One Da Vinci Code Deciphered: Ornithopter Flies!

'Flapper' Lifts Off For 14 Seconds

An alert ANN News-Spy called our attention to a rather remarkable achievement recently up north: the successful, sustained flight of a real-life, manned "ornithopter" -- a design steeped in mystery, that originated on the drawing board of one Leonardo da Vinci.

Perhaps you've heard of him.

The Toronto Star reports Dr. James DeLaurier, an aeronautical engineer and professor emeritus at the University of Toronto's Institute for Aerospace Studies, witnessed the first successful flight of his manned ornithopter design July 8 -- if only for 14 seconds, after which time a gusty crosswind brought the contraption down in a hard landing. But it was enough, DeLaurier said, just seeing his design take flight.

"It is a perfect day," he said after the flight. "If I have the big one now, I'll die happy."

But what, exactly, is an ornithopter? As the name implies, its design is rooted in avian world -- a vessel that achieves flight by mimicking the flapping movements of a bird's wings (its name derives from the Greek ornithos, or "bird" and pteron, "wing".) Da Vinci first dreamed up the design in the late 15th century -- and while many tried to take flight in ornithopters in the centuries leading up the Wright Brothers' first flight of a far more conventional bird in 1903, very few have been able to succeed.

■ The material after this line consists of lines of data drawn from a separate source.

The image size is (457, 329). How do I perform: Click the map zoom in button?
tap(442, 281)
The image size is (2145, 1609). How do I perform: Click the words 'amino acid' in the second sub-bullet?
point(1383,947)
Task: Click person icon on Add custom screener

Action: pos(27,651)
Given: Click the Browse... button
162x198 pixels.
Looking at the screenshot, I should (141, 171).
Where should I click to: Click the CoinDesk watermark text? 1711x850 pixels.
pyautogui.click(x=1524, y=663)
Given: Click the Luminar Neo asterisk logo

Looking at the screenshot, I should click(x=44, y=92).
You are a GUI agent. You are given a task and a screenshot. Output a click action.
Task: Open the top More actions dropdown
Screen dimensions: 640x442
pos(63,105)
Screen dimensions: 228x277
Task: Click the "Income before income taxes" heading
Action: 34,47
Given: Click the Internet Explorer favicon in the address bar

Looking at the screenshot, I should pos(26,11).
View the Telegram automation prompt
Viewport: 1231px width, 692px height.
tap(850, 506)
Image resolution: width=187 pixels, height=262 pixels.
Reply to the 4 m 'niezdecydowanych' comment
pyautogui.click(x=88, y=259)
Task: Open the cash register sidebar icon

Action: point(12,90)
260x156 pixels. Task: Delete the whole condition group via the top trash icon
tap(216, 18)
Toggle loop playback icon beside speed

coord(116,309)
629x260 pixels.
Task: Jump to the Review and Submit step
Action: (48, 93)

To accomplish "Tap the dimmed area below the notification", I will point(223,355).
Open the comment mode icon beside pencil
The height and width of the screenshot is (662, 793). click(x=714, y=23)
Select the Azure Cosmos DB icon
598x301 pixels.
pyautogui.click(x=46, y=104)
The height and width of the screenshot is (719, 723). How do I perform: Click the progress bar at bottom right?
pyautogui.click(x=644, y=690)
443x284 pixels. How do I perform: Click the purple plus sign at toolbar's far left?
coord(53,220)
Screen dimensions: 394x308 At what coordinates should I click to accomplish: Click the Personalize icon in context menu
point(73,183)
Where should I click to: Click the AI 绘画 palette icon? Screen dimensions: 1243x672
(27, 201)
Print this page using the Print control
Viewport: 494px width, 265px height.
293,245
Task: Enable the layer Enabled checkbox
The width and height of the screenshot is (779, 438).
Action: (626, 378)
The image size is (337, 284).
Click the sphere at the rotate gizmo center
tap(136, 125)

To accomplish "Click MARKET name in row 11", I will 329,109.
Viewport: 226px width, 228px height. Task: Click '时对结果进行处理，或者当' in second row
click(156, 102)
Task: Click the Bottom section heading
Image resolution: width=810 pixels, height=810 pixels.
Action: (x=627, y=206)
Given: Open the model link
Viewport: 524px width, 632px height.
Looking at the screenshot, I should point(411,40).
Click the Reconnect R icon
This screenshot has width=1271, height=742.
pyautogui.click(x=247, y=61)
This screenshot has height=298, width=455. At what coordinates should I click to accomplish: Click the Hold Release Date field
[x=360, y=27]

What makes DeLaurier's achievement notable, in particular, is that last Saturday's flight is believed to be the first confirmed example of an ornithopter taking flight, completely under its own power -- in this case, by a 60-lbs thrust model jet engine. Previous confirmed flights have been made in contraptions that either glided down from a higher place, or were towed into the air*.

"You did it man," DeLaurier told pilot Jack Sanderson. "You've made an old professor really happy. You've made aviation history."

DeLaurier has worked with ornithopters since he was a teenager, building rubber-band-powered models out of balsa wood. He says he got serious in 1973, when he teamed up with a fellow colleague, Jeremy Harris, who shared his enthusiasm with ornithopters.

The two men experimented with several designs, before successfully flying a remote-controlled ornithopter -- called "Mr. Bill" (oh no!) -- in 1991. A successor model is now displayed at the Museum of Science and Industry in Chicago, IL.

Despite the team's success, DeLaurier writes on the project website that the flight wasn't a true example of an ornithopter... at least in the da Vinci vein.

"The important thing to remember is that the aircraft needed jet power to stay aloft. It wasn't a pure flapping-wing flight," DeLaurier says. "...Of course, in all fairness I should say that the jet alone could not have even come close to sustaining the aircraft; the flapping still did most of the work."

"So, we can say it was a jet-assisted ornithopter that sustained level flight."

Which is, of course, still a pretty remarkable achievement.

* Note -- There are unconfirmed reports of earlier, powered, manned ornithopter flights, as well -- going back as early as 1781, when Karl Friederich Meerwein reportedly flew a powered ornithopter in Germany. More recently, Adalbert Schmid made powered flights in a motorized, manned ornithopter in 1942 -- and a Russian team, led by Vladimir Toporov, built a tow-launched, human-powered ornithopter that could reportedly climb under power in the early 1990s.

And then there's the mythical tale of Daedalus and Icarus... but that's another story.